RECORDS PROVIDED:

========

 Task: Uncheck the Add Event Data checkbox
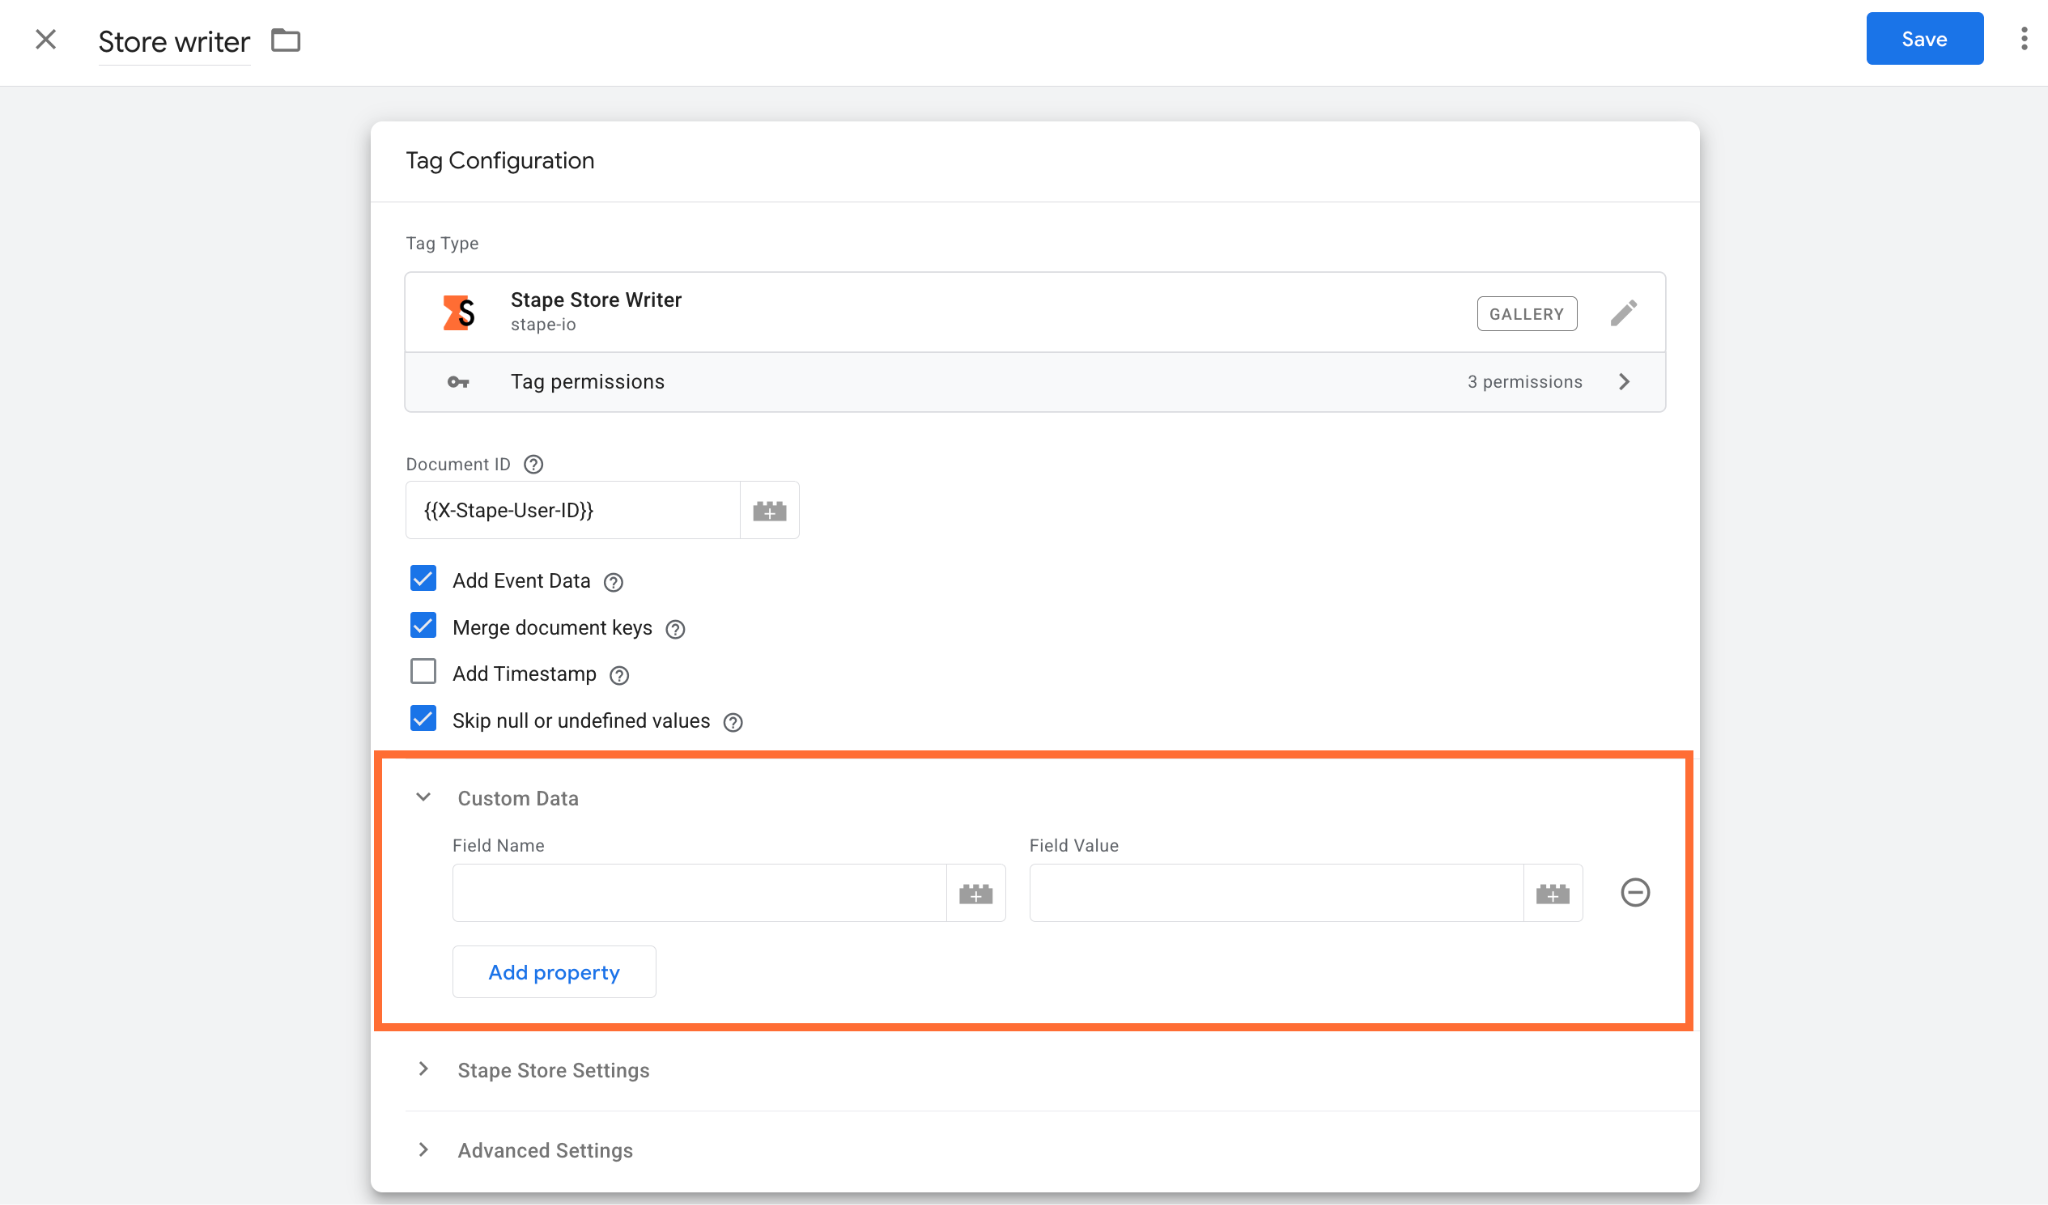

========

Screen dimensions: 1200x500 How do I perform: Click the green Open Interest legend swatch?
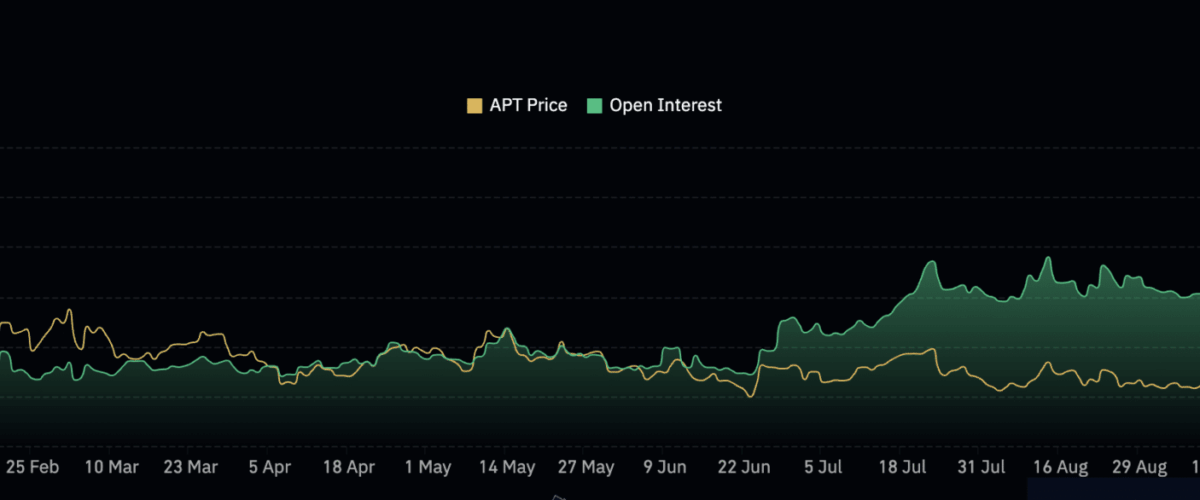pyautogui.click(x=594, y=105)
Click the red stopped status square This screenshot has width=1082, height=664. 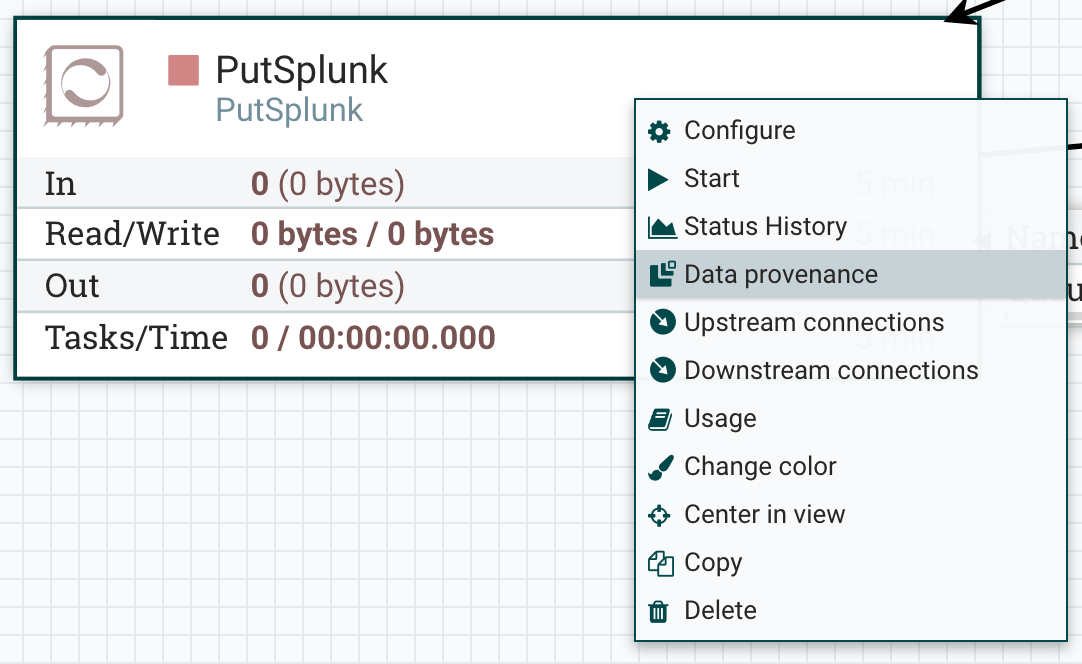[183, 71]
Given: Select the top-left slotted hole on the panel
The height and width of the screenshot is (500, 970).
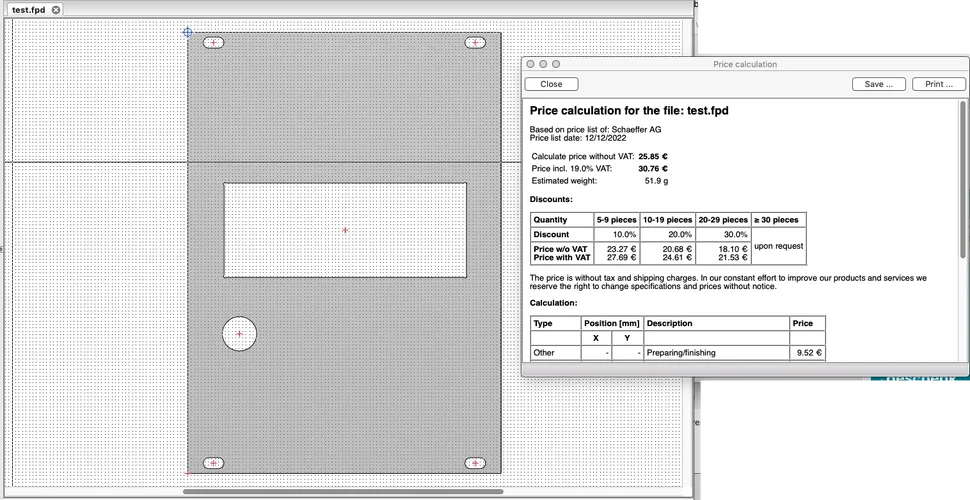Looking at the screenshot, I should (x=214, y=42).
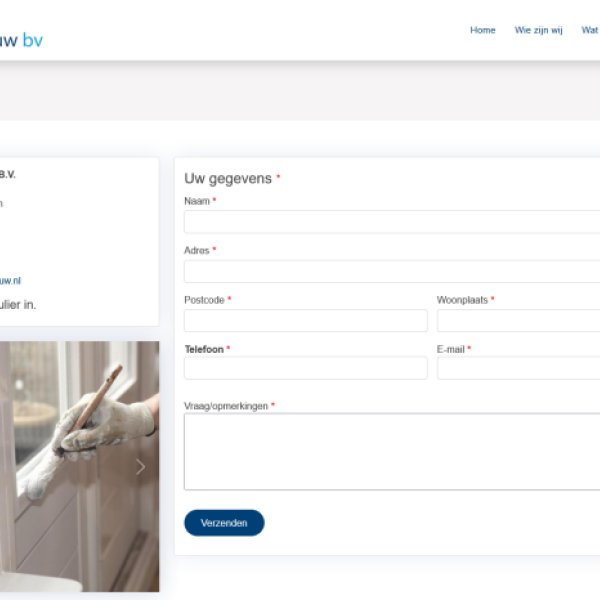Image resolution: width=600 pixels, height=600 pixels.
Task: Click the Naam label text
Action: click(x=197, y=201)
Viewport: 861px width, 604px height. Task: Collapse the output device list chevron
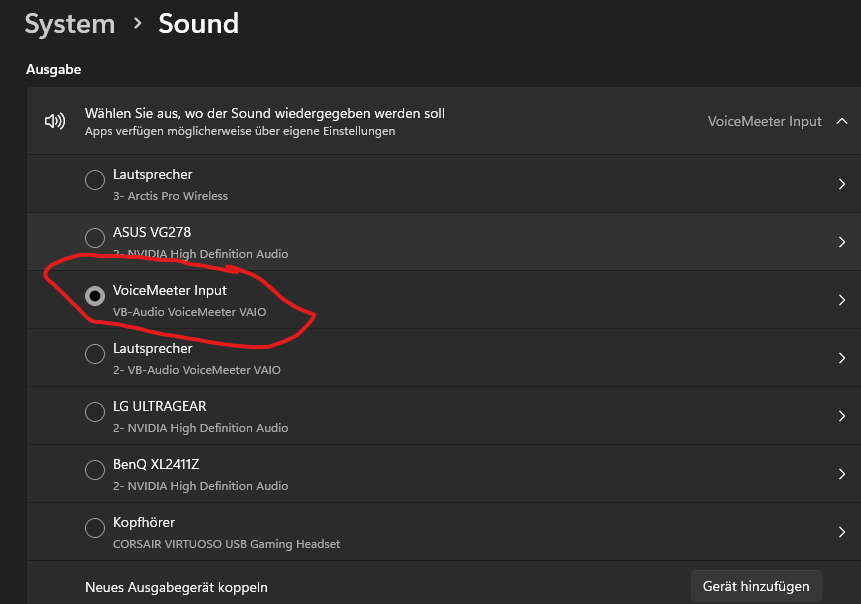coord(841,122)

========

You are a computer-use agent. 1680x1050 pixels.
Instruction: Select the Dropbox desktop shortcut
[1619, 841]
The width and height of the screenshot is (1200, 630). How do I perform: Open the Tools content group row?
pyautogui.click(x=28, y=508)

========

WRITTEN PROBLEM: Return the data lines starting with the line containing "Viewport: 861px width, 604px" and going on through the line containing "coord(841,122)", copied character for character, leaving out the pictures.

RIGHT ANSWER:
Viewport: 861px width, 604px height. Task: Collapse the output device list chevron
coord(841,122)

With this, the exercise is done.